**Text provided**
PolyP <->Pi, Poly P -> NADP


Basic Description

This composite part includes the PPK2 gene from Pseudomonas aeruginosa and the NADK gene from Mycobacterium tuberculosis H37Rv, both we performed codon optimization on and are expressed in the PYYDT plasmid together. The PPK2 enzyme facilitates the reversible conversion between inorganic polyphosphate (PolyP) and inorganic phosphate (Pi), while the NADK enzyme converts PolyP to NADP. Importing them separately was successful, thus we intend to proceed with continued optimisation by their combination. This part consists of two enzymes, one is a reversible enzyme that converts Pi and Polyp, and the other is an enzyme that converts Polyp to NADK. The tandem connection of the two enzymes actually promoted the synthesis of NADK, and by maintaining some polyp reserves, it was able to improve the efficiency of electrical production and improve the phosphorus accumulation capacity of Shewanella.


Construct features(only coding sequence included in)

**Input data**
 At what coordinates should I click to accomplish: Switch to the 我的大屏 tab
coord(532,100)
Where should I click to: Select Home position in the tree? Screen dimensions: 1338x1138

**Exercise tasks**
a - Answer these questions about the description of the PPK2 and NADK part:
(i) From which organism does the PPK2 gene come?
(ii) In which plasmid are the two genes expressed together?
(iii) Whose phosphorus accumulation capacity is the combination said to improve?
b - From the description of the PPK2 and NADK part, extract the passage between "This composite part" and "capacity of Shewanella.", inclusive.
The lines that come after the text are unrelated material.

**Exercise answers**
a -
(i) Pseudomonas aeruginosa
(ii) The PYYDT plasmid
(iii) Shewanella

b -
This composite part includes the PPK2 gene from Pseudomonas aeruginosa and the NADK gene from Mycobacterium tuberculosis H37Rv, both we performed codon optimization on and are expressed in the PYYDT plasmid together. The PPK2 enzyme facilitates the reversible conversion between inorganic polyphosphate (PolyP) and inorganic phosphate (Pi), while the NADK enzyme converts PolyP to NADP. Importing them separately was successful, thus we intend to proceed with continued optimisation by their combination. This part consists of two enzymes, one is a reversible enzyme that converts Pi and Polyp, and the other is an enzyme that converts Polyp to NADK. The tandem connection of the two enzymes actually promoted the synthesis of NADK, and by maintaining some polyp reserves, it was able to improve the efficiency of electrical production and improve the phosphorus accumulation capacity of Shewanella.